Excerpted passage>
^^^^^^^^^^^^^^^^

I have a mathematical problem with calculating the average value of the analog current/Kilowatt signals received from the RTU over one full minute.

I have used the normal average calulation method
below which is given the wrong result.

For example

time Value
s.ms ( A )
03.600 10
10.200 12
11.200 20
59.900 15
Avr = (10+12+20+15)/4 = 14.25 A

I know that this is wrong but I do not know where can I find the other way.

I have heard that integate calculation is need to be used but I do not know the fulmular.

So please advise me how and what is the right method to calculate the time oriented average calculation for analog value.

 

In your calculation, sampling rate should be same. In the other word you need sampling current with constant time. if not you have to include variable time in your formula.

Regards,
Udin

 

Responding to Tong's query:

If the measurements are instantaneous values taken at the 4 times noted and the values at 0.0 and 60.0 ms are zero, then you calculate the RMS equivalent or Root-Mean-Square value. That is, the square-root of the mean-value of the square. The formula is:

A(rms) = SQRT [ (A1^2+A2^2+A3^2+A4^2)/4 ]

For your case the value is 14.74 !

^^^^^^^^^^^^^^^^

Source material>
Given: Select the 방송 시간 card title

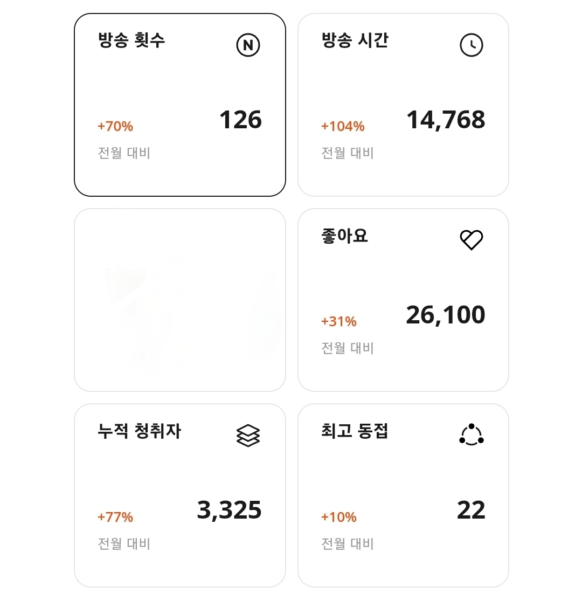Looking at the screenshot, I should [355, 40].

^^^^^^^^^^^^^^^^

Problem statement> State whether each statement below agrees with the forum thread on averaging current readings. Answer yes or no, and quote the exact words of the thread that decide each one. (a) The simple average of the four readings comes to 14.25 A. (b) Udin says that when the sampling interval is not constant, time can be left out of the formula. (c) The reply to Tong's query gives 14.74 as the value for the case.

Answer for this exercise>
(a) Yes: "Avr = (10+12+20+15)/4 = 14.25 A"
(b) No: "if not you have to include variable time in your formula."
(c) Yes: "For your case the value is 14.74 !"